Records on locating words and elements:
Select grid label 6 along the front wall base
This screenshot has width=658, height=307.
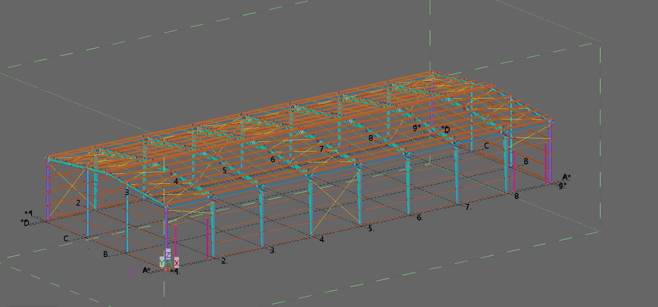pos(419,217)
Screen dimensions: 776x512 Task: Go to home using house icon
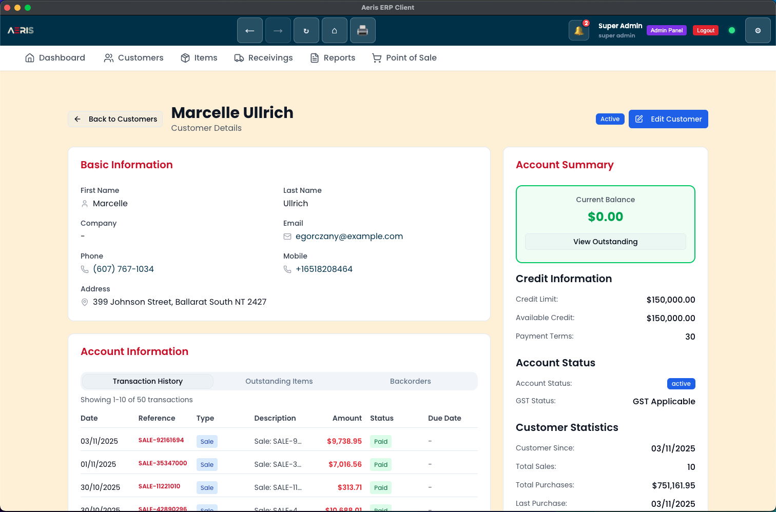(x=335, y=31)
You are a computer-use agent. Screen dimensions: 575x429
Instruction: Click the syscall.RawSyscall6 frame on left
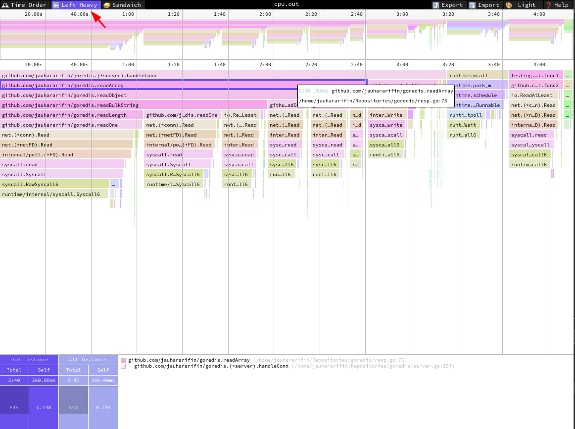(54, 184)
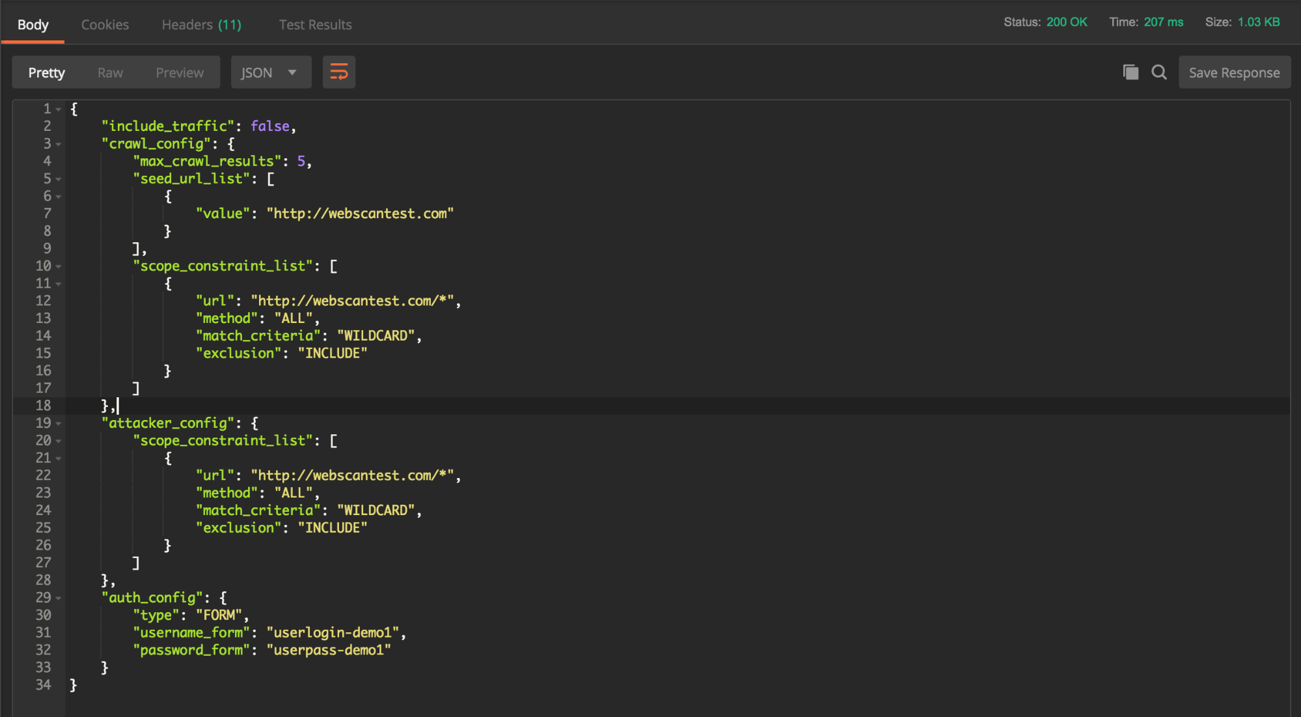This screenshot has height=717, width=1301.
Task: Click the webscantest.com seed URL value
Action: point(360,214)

* * *

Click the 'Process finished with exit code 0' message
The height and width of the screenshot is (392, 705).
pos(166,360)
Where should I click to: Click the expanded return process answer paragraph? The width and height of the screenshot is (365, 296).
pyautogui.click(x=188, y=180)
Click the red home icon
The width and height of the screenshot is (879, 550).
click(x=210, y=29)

Exercise brief –
Copy out the records from the line containing "Select grid label 6 along the front wall base" through the line containing "(x=335, y=31)", including both of those lines, and leave out the pictures.

Solved exercise –
Select grid label 6 along the front wall base
This screenshot has width=658, height=307.
pos(419,217)
Screen dimensions: 776x512 Task: Go to home using house icon
(x=335, y=31)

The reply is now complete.